▸ WHAT TO PRODUCE
Reproduce the items verbatim, starting at the line that contains "Task: Open the Select date dropdown" and ending at the line that contains "Action: [x=530, y=251]", with both of those lines included. Leave the pictures out of your answer.
** start of ENTRIES SHOWN **
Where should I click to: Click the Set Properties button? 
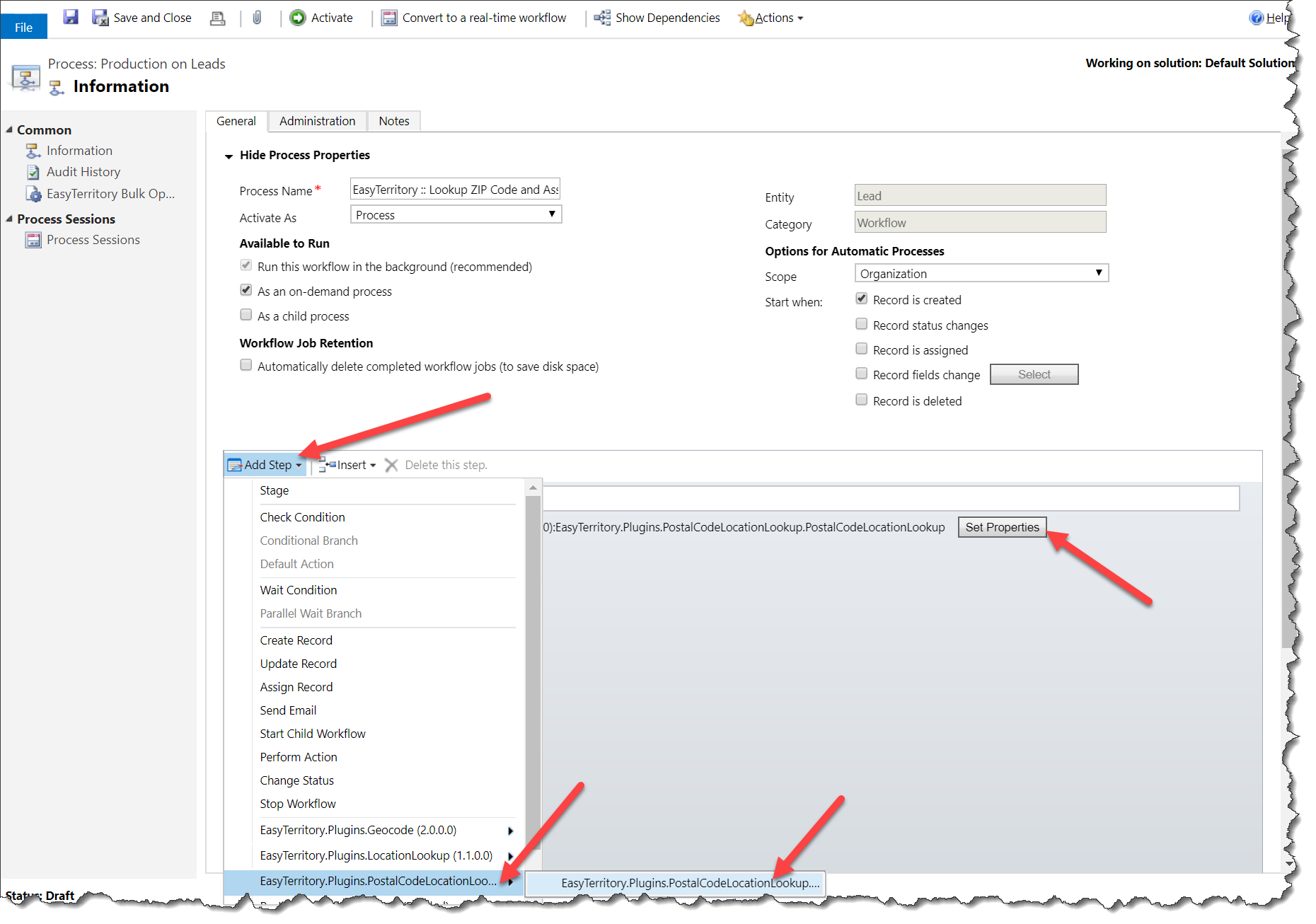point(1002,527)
** end of ENTRIES SHOWN **
** start of ENTRIES SHOWN **
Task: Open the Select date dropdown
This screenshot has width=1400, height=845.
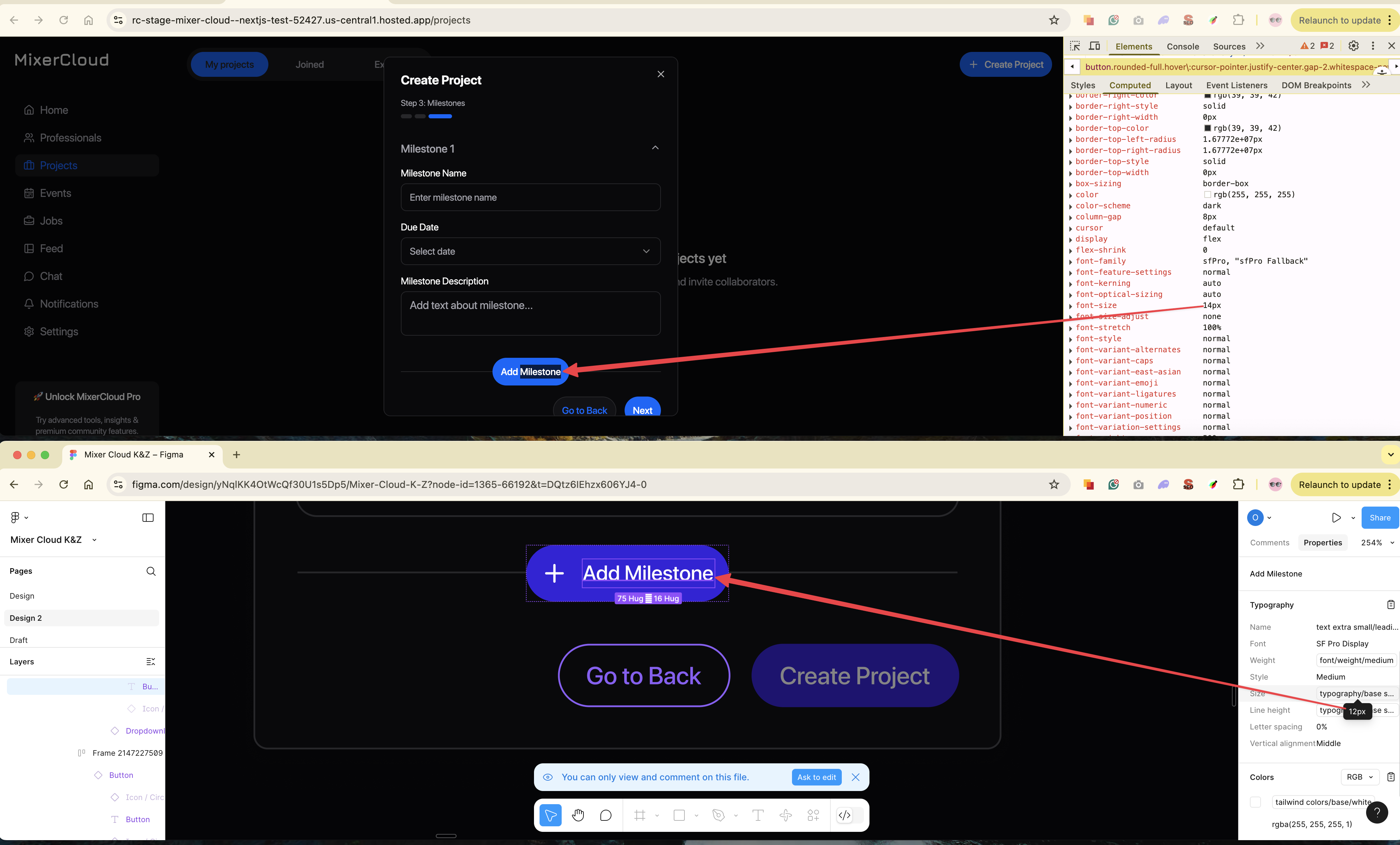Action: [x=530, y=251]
** end of ENTRIES SHOWN **
▸ SOLUTION BELOW
Task: Open the Select date dropdown
This screenshot has width=1400, height=845.
Action: [x=530, y=251]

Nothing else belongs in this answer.